# buy to let mortgages



## scaryrob (Dec 1, 2009)

hi, can anyone give me any advice on but to let mortgages. was thinking about buying a flat to let out.


----------



## mba (Jun 17, 2006)

You need at least 20% deposit iirc


----------



## carrera2s (Jun 28, 2009)

Yes not a good time mate for any morgage at the moment!
I have property i rent and mine existing morgages have recently dropped from the fixed for two years 5.59 % to ther tracker at 2.29% so a good time at the moment!
I have looked at buying more but deposits required at the moment are silly with anything from 20/30%.


----------



## Spuffington (Jan 26, 2009)

You need at least 25% deposit, if not more, these days.

You will also need to demonstrate the fact that you can cover at least the mortgage interest portion by a factor of up to (potentially) 2 times - that's in addition to your usual monthly commitments (i.e. your own mortgage and bills).

The reason for these demands is it is much easier (conceptually at least) for someone to walk away from a property they don't live in, whereas most people would move heaven and earth to make sure they could pay the mortgage for the house they live in.

[Records of locating words and elements]
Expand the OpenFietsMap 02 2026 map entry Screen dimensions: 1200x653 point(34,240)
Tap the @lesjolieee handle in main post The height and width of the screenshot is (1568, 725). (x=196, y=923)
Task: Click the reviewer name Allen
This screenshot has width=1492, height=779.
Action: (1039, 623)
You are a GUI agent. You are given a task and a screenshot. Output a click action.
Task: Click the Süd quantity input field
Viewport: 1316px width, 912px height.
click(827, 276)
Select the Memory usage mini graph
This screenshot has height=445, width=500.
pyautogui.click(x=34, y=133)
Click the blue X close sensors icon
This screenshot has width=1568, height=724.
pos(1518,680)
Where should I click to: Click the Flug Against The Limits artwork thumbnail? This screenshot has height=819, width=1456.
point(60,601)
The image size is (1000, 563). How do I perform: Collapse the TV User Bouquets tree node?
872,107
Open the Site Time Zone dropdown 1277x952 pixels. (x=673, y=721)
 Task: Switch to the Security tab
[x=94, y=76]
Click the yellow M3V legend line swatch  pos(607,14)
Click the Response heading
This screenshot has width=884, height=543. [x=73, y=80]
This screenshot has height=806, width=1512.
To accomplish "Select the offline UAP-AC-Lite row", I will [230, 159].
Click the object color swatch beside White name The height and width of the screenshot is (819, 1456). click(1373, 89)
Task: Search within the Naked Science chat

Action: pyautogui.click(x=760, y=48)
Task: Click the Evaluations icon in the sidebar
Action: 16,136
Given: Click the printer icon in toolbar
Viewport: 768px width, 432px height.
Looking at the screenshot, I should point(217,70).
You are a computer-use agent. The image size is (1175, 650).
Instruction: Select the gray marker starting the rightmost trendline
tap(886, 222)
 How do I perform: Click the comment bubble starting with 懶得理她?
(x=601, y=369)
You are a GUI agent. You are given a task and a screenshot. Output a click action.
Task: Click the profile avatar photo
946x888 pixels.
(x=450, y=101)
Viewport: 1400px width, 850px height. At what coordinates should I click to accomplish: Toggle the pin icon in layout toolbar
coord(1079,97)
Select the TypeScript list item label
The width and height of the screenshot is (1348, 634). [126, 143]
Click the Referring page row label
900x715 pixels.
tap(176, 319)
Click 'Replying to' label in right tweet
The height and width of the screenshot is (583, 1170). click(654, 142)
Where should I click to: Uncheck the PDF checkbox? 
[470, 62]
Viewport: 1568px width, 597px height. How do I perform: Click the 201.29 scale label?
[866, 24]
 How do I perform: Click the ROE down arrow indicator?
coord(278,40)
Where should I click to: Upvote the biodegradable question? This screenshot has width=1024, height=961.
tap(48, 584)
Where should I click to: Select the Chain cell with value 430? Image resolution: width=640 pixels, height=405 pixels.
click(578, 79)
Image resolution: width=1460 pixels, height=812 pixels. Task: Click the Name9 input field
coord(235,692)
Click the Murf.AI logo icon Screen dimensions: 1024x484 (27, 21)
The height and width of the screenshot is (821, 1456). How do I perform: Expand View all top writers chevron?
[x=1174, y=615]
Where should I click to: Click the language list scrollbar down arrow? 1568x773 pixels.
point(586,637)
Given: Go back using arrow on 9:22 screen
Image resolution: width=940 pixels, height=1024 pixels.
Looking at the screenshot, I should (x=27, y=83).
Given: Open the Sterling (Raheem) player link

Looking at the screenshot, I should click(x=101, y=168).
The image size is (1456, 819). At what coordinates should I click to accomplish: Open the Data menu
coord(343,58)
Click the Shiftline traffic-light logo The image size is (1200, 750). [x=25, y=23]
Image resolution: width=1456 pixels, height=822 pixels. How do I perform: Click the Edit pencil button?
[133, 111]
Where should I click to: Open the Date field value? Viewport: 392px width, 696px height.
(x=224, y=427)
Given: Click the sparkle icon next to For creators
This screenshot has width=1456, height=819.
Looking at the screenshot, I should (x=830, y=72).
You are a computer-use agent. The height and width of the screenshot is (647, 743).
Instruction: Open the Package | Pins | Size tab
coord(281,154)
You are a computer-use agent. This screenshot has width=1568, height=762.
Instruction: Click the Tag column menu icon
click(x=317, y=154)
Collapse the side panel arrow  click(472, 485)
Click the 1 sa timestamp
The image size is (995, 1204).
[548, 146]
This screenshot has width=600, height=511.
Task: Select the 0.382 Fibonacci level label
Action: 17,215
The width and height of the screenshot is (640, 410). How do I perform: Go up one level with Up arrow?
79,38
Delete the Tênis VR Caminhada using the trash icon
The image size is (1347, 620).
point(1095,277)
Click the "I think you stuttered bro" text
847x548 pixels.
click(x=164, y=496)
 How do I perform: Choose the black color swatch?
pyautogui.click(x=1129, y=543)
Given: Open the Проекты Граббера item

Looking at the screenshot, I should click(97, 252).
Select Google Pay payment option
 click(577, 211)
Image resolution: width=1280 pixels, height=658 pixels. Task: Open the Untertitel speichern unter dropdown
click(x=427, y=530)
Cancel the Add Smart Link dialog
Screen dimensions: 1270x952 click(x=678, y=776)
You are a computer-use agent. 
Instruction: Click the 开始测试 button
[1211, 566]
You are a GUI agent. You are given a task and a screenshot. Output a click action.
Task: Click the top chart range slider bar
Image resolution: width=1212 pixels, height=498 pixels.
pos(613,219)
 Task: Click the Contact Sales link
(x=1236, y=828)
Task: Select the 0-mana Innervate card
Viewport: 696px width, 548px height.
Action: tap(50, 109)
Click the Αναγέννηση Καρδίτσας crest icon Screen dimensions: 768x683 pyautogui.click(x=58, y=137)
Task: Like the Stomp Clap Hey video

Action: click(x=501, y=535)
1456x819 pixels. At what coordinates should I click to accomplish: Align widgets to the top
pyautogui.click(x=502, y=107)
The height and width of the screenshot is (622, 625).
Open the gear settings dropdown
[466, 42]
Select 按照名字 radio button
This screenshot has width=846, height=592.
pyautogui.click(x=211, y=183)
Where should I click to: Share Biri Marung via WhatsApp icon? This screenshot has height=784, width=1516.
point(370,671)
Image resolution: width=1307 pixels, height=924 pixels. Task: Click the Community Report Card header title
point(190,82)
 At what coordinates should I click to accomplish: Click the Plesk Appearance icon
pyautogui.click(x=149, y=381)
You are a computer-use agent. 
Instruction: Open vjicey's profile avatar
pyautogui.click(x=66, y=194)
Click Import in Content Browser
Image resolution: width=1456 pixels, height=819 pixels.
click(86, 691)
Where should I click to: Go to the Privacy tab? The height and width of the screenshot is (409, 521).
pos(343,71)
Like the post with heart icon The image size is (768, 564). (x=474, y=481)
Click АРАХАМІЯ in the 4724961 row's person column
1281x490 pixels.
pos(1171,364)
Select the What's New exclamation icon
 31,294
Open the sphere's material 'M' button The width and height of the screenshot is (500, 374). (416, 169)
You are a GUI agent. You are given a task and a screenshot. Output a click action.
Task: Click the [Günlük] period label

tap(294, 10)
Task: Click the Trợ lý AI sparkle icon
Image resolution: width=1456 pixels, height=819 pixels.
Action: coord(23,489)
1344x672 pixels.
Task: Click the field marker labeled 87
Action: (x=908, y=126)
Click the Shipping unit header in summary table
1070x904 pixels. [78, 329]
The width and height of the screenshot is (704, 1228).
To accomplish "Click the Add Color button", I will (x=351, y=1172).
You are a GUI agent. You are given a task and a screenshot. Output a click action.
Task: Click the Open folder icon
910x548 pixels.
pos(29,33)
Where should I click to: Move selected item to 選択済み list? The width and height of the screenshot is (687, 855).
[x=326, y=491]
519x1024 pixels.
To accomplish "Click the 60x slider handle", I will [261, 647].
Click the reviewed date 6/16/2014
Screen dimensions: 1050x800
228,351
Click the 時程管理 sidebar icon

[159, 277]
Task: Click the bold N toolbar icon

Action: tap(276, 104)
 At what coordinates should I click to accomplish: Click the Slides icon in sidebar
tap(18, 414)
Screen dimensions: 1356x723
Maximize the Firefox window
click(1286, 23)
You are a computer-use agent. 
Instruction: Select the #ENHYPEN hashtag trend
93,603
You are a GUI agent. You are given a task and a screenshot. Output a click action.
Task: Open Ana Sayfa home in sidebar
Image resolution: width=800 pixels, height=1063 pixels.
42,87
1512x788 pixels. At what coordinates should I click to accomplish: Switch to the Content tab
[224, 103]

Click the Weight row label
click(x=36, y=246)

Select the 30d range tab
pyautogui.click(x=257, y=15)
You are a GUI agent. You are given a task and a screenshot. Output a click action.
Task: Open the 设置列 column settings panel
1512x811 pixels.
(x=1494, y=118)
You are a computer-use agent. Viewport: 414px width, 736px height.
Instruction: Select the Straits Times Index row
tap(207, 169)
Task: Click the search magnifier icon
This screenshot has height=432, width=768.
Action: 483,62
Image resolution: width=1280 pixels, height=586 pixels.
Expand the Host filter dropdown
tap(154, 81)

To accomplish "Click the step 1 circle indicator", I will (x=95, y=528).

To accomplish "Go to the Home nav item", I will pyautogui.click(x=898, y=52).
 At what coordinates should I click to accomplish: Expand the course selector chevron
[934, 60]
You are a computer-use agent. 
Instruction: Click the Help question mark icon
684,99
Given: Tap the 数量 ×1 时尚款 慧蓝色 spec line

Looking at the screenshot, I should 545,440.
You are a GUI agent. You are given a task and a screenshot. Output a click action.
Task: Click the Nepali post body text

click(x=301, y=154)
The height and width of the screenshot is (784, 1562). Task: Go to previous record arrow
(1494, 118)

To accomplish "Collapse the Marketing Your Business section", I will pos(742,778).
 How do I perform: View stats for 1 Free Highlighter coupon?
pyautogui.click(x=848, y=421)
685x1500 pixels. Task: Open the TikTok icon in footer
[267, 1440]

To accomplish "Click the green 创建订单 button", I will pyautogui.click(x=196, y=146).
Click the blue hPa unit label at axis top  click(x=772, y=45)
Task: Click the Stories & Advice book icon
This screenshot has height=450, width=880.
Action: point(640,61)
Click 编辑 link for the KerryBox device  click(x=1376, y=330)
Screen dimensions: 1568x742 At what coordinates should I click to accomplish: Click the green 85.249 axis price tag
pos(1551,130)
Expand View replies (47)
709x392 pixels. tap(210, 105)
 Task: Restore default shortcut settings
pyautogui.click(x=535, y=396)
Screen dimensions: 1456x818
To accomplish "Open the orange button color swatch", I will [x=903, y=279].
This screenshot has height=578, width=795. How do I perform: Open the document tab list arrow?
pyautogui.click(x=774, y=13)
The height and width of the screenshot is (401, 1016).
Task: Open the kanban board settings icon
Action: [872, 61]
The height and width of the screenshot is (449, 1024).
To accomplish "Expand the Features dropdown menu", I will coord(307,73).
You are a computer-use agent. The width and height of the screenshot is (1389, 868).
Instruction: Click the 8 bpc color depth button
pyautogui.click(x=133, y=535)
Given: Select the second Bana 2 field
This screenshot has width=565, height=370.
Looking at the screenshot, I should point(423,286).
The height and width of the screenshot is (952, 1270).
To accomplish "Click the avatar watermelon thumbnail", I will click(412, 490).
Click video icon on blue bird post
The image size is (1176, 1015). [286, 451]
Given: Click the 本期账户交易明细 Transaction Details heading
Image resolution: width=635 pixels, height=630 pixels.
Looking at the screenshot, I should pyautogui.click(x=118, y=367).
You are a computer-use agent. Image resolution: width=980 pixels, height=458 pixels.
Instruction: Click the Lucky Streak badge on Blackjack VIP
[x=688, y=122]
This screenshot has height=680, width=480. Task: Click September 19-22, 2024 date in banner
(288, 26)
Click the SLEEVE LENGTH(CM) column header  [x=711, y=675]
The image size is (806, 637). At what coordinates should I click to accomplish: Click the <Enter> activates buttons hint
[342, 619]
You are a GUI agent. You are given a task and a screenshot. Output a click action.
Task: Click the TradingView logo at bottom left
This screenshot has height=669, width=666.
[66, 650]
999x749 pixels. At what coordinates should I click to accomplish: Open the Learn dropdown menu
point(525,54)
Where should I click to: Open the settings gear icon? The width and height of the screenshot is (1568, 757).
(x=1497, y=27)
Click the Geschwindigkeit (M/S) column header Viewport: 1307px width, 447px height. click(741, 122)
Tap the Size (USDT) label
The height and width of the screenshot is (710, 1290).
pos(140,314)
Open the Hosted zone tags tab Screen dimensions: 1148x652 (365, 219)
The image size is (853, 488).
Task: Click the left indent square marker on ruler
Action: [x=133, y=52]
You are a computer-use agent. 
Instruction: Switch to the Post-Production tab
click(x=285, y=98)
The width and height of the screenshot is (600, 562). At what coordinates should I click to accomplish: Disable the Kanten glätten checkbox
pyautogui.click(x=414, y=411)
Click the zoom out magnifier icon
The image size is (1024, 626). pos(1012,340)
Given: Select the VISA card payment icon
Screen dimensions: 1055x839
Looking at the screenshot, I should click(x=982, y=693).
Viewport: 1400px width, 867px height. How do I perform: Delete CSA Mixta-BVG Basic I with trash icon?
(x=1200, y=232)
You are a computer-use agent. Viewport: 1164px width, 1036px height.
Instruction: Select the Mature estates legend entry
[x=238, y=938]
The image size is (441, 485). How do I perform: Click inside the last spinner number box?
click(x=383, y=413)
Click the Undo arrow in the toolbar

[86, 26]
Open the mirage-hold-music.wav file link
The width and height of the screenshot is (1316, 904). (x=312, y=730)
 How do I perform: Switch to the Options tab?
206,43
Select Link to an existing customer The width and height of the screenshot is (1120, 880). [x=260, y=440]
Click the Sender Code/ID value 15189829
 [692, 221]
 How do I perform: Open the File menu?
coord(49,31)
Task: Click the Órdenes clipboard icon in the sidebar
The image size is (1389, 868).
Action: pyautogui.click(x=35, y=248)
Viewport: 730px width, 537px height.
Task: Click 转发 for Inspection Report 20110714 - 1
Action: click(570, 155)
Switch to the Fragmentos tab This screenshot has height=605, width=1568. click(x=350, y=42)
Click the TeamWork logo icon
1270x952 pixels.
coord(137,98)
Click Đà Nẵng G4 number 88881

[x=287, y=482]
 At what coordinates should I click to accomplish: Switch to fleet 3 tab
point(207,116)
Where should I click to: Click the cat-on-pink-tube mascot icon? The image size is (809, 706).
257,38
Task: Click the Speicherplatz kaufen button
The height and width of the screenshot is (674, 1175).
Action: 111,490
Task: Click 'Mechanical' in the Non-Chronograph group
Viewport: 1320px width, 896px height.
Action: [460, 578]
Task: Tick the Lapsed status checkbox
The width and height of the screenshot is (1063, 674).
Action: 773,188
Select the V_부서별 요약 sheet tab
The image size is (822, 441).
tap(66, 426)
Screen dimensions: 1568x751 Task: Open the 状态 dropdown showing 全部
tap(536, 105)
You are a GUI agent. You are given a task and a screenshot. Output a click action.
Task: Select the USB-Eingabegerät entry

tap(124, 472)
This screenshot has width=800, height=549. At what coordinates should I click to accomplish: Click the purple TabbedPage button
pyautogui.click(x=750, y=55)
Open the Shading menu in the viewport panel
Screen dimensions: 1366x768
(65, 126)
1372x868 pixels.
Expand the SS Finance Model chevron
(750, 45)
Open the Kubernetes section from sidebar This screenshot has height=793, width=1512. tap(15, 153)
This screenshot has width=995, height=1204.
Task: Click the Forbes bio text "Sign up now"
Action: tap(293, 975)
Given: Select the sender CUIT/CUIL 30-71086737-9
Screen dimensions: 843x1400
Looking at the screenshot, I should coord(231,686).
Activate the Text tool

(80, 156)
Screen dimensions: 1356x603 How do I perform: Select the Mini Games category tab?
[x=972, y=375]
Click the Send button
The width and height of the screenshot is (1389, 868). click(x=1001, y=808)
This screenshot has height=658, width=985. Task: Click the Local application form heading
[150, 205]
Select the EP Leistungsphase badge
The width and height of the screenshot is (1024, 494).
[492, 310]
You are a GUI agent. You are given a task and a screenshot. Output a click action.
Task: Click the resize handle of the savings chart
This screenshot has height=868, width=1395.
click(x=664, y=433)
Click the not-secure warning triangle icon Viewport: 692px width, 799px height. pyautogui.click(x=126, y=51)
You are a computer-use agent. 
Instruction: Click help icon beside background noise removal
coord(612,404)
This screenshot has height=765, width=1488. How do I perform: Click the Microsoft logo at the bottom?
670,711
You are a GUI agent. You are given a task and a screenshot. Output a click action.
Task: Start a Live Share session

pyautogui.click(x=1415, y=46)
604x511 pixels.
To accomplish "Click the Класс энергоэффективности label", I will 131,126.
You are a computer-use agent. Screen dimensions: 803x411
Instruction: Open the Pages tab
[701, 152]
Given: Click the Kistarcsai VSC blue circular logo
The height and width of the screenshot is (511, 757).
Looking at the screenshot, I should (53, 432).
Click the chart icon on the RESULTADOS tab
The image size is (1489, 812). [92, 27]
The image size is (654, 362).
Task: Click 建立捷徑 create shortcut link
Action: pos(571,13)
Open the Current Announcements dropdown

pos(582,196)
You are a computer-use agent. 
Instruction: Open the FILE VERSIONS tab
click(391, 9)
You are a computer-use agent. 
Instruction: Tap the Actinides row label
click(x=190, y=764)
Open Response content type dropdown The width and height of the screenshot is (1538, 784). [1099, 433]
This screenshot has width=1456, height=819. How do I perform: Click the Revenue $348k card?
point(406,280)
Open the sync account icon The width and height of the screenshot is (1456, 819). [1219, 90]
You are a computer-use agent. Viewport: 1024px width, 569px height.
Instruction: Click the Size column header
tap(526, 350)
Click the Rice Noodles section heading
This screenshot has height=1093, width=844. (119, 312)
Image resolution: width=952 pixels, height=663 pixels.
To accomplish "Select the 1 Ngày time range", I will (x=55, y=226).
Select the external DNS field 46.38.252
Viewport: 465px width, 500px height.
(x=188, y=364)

== Written exercise ==
Print the passage of the buy-to-let mortgage thread starting with "# buy to let" and going on through "(Jun 17, 2006)", word for word.

== Response ==
# buy to let mortgages



## scaryrob (Dec 1, 2009)

hi, can anyone give me any advice on but to let mortgages. was thinking about buying a flat to let out.


----------



## mba (Jun 17, 2006)